▽
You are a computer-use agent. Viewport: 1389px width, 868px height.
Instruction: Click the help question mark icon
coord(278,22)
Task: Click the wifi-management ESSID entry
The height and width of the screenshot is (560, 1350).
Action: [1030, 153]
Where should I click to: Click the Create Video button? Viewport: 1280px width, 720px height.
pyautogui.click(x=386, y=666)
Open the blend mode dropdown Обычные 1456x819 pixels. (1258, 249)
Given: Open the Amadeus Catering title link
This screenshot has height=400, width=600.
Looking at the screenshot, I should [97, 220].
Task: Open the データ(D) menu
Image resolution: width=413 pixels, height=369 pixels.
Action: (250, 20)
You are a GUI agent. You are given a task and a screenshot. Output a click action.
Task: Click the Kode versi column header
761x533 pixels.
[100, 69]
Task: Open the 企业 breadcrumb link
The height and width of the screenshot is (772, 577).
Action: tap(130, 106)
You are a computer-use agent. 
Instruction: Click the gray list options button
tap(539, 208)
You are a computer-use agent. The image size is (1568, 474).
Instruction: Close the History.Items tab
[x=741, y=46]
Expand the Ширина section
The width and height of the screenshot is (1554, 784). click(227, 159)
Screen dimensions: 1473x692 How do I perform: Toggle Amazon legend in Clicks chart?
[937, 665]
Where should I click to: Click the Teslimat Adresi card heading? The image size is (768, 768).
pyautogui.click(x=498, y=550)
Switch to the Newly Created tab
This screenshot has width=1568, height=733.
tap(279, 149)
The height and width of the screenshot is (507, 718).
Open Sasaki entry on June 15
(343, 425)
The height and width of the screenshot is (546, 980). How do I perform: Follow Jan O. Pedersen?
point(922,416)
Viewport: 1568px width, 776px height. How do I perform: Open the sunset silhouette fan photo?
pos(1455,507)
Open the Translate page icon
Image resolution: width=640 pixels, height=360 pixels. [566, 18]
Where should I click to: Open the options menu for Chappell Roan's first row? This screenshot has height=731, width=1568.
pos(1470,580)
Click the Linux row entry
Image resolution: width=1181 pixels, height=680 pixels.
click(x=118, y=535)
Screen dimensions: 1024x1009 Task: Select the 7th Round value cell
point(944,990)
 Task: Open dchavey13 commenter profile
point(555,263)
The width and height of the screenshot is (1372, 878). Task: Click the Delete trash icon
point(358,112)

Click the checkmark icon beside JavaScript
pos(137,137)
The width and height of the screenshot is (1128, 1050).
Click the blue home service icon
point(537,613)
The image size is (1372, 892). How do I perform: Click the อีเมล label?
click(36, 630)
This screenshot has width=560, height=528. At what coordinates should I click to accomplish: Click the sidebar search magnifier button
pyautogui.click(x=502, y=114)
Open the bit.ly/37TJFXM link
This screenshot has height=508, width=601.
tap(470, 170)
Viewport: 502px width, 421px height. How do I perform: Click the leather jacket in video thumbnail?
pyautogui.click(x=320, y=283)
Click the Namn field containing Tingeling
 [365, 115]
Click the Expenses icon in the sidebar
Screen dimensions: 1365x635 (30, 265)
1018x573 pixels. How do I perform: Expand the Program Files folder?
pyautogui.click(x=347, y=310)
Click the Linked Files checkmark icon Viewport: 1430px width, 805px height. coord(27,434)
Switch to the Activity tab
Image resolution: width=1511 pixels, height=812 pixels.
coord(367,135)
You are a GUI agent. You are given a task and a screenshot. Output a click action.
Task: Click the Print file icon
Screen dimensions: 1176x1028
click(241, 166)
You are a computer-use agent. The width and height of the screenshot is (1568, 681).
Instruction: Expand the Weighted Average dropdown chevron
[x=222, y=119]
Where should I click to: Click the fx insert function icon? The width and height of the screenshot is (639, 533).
△
THE REQUEST =
Swap "checkmark" for "tick" in the part of the material that opens with the line containing "The width and height of the screenshot is (1372, 878)." and runs through the end of the material. Return only that part, with everything else left as it is.

REPLY TO THE TASK =
The width and height of the screenshot is (1372, 878). Task: Click the Delete trash icon
point(358,112)

Click the tick icon beside JavaScript
pos(137,137)
The width and height of the screenshot is (1128, 1050).
Click the blue home service icon
point(537,613)
The image size is (1372, 892). How do I perform: Click the อีเมล label?
click(36, 630)
This screenshot has width=560, height=528. At what coordinates should I click to accomplish: Click the sidebar search magnifier button
pyautogui.click(x=502, y=114)
Open the bit.ly/37TJFXM link
This screenshot has height=508, width=601.
tap(470, 170)
Viewport: 502px width, 421px height. How do I perform: Click the leather jacket in video thumbnail?
pyautogui.click(x=320, y=283)
Click the Namn field containing Tingeling
 [365, 115]
Click the Expenses icon in the sidebar
Screen dimensions: 1365x635 (30, 265)
1018x573 pixels. How do I perform: Expand the Program Files folder?
pyautogui.click(x=347, y=310)
Click the Linked Files tick icon Viewport: 1430px width, 805px height. coord(27,434)
Switch to the Activity tab
Image resolution: width=1511 pixels, height=812 pixels.
coord(367,135)
You are a GUI agent. You are given a task and a screenshot. Output a click action.
Task: Click the Print file icon
Screen dimensions: 1176x1028
click(241, 166)
You are a computer-use agent. The width and height of the screenshot is (1568, 681).
Instruction: Expand the Weighted Average dropdown chevron
[x=222, y=119]
Where should I click to: Click the fx insert function icon? The width and height of the screenshot is (639, 533).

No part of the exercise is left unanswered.